**TASK STATEMENT**
Every entry must appear in the answer exactly as written.

**DATA FOR PROCESSING**
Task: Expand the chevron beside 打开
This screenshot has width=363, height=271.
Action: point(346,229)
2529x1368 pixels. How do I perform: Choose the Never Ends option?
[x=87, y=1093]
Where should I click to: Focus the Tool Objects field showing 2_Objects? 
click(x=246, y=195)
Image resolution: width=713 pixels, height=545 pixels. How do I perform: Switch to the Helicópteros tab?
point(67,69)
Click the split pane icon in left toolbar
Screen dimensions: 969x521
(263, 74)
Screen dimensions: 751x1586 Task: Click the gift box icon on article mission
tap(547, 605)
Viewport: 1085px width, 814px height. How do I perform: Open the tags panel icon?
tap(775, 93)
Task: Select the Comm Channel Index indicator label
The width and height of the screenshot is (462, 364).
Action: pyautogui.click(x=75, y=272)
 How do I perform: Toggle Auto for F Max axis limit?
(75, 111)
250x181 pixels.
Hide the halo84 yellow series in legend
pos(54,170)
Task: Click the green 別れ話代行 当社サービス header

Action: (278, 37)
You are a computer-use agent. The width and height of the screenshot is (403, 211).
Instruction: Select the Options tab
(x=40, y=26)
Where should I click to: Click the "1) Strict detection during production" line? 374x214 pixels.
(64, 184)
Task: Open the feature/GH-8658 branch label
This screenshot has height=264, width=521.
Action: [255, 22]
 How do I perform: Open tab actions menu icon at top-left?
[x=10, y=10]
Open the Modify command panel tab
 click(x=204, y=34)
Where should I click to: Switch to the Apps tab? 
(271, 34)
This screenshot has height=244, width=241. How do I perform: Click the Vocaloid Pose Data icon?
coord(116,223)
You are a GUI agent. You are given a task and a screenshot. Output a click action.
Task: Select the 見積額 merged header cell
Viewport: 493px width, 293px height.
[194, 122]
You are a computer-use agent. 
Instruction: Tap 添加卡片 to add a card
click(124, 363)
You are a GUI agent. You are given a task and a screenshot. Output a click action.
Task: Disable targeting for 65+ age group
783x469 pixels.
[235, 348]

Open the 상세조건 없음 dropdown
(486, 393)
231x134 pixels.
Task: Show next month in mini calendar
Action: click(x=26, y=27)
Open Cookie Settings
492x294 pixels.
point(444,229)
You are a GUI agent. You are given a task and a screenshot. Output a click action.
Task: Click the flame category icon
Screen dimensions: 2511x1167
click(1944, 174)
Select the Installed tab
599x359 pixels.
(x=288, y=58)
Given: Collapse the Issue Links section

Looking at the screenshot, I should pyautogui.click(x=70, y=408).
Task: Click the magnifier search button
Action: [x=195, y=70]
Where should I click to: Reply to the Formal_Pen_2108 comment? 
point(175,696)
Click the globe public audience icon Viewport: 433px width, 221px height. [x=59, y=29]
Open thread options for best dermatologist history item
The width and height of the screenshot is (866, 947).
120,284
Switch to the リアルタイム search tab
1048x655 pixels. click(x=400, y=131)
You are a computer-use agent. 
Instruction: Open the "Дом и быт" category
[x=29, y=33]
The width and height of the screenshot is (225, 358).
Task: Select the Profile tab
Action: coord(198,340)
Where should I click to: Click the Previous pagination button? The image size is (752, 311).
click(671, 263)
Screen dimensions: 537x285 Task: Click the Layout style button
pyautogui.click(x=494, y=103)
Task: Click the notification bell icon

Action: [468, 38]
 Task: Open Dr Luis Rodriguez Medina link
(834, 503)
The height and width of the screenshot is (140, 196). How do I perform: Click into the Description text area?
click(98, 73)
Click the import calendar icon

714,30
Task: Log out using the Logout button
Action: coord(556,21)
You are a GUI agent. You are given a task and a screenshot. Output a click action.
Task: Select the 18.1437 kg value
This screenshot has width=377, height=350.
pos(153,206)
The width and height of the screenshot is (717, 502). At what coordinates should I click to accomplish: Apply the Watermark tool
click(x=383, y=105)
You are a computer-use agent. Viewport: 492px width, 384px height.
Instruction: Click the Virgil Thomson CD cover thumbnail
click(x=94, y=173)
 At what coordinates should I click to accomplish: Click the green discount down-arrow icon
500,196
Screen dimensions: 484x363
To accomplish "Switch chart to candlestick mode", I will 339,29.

**EXERCISE RESPONSE**
Task: Expand the chevron beside 打开
This screenshot has width=363, height=271.
Action: point(346,229)
2529x1368 pixels. How do I perform: Choose the Never Ends option?
[x=87, y=1093]
Where should I click to: Focus the Tool Objects field showing 2_Objects? 
click(x=246, y=195)
Image resolution: width=713 pixels, height=545 pixels. How do I perform: Switch to the Helicópteros tab?
point(67,69)
Click the split pane icon in left toolbar
Screen dimensions: 969x521
(263, 74)
Screen dimensions: 751x1586 Task: Click the gift box icon on article mission
tap(547, 605)
Viewport: 1085px width, 814px height. How do I perform: Open the tags panel icon?
tap(775, 93)
Task: Select the Comm Channel Index indicator label
The width and height of the screenshot is (462, 364).
Action: pyautogui.click(x=75, y=272)
 How do I perform: Toggle Auto for F Max axis limit?
(75, 111)
250x181 pixels.
Hide the halo84 yellow series in legend
pos(54,170)
Task: Click the green 別れ話代行 当社サービス header

Action: (278, 37)
You are a computer-use agent. The width and height of the screenshot is (403, 211).
Instruction: Select the Options tab
(x=40, y=26)
Where should I click to: Click the "1) Strict detection during production" line? 374x214 pixels.
(64, 184)
Task: Open the feature/GH-8658 branch label
This screenshot has height=264, width=521.
Action: [255, 22]
 How do I perform: Open tab actions menu icon at top-left?
[x=10, y=10]
Open the Modify command panel tab
 click(x=204, y=34)
Where should I click to: Switch to the Apps tab? 
(271, 34)
This screenshot has height=244, width=241. How do I perform: Click the Vocaloid Pose Data icon?
coord(116,223)
You are a GUI agent. You are given a task and a screenshot. Output a click action.
Task: Select the 見積額 merged header cell
Viewport: 493px width, 293px height.
[194, 122]
You are a computer-use agent. 
Instruction: Tap 添加卡片 to add a card
click(124, 363)
You are a GUI agent. You are given a task and a screenshot. Output a click action.
Task: Disable targeting for 65+ age group
783x469 pixels.
[235, 348]

Open the 상세조건 없음 dropdown
(486, 393)
231x134 pixels.
Task: Show next month in mini calendar
Action: click(x=26, y=27)
Open Cookie Settings
492x294 pixels.
point(444,229)
You are a GUI agent. You are given a task and a screenshot. Output a click action.
Task: Click the flame category icon
Screen dimensions: 2511x1167
click(1944, 174)
Select the Installed tab
599x359 pixels.
(x=288, y=58)
Given: Collapse the Issue Links section

Looking at the screenshot, I should pyautogui.click(x=70, y=408).
Task: Click the magnifier search button
Action: [x=195, y=70]
Where should I click to: Reply to the Formal_Pen_2108 comment? 
point(175,696)
Click the globe public audience icon Viewport: 433px width, 221px height. [x=59, y=29]
Open thread options for best dermatologist history item
The width and height of the screenshot is (866, 947).
120,284
Switch to the リアルタイム search tab
1048x655 pixels. click(x=400, y=131)
You are a computer-use agent. 
Instruction: Open the "Дом и быт" category
[x=29, y=33]
The width and height of the screenshot is (225, 358).
Task: Select the Profile tab
Action: coord(198,340)
Where should I click to: Click the Previous pagination button? The image size is (752, 311).
click(671, 263)
Screen dimensions: 537x285 Task: Click the Layout style button
pyautogui.click(x=494, y=103)
Task: Click the notification bell icon

Action: [468, 38]
 Task: Open Dr Luis Rodriguez Medina link
(834, 503)
The height and width of the screenshot is (140, 196). How do I perform: Click into the Description text area?
click(98, 73)
Click the import calendar icon

714,30
Task: Log out using the Logout button
Action: coord(556,21)
You are a GUI agent. You are given a task and a screenshot. Output a click action.
Task: Select the 18.1437 kg value
This screenshot has width=377, height=350.
pos(153,206)
The width and height of the screenshot is (717, 502). At what coordinates should I click to accomplish: Apply the Watermark tool
click(x=383, y=105)
You are a computer-use agent. Viewport: 492px width, 384px height.
Instruction: Click the Virgil Thomson CD cover thumbnail
click(x=94, y=173)
 At what coordinates should I click to accomplish: Click the green discount down-arrow icon
500,196
Screen dimensions: 484x363
To accomplish "Switch chart to candlestick mode", I will 339,29.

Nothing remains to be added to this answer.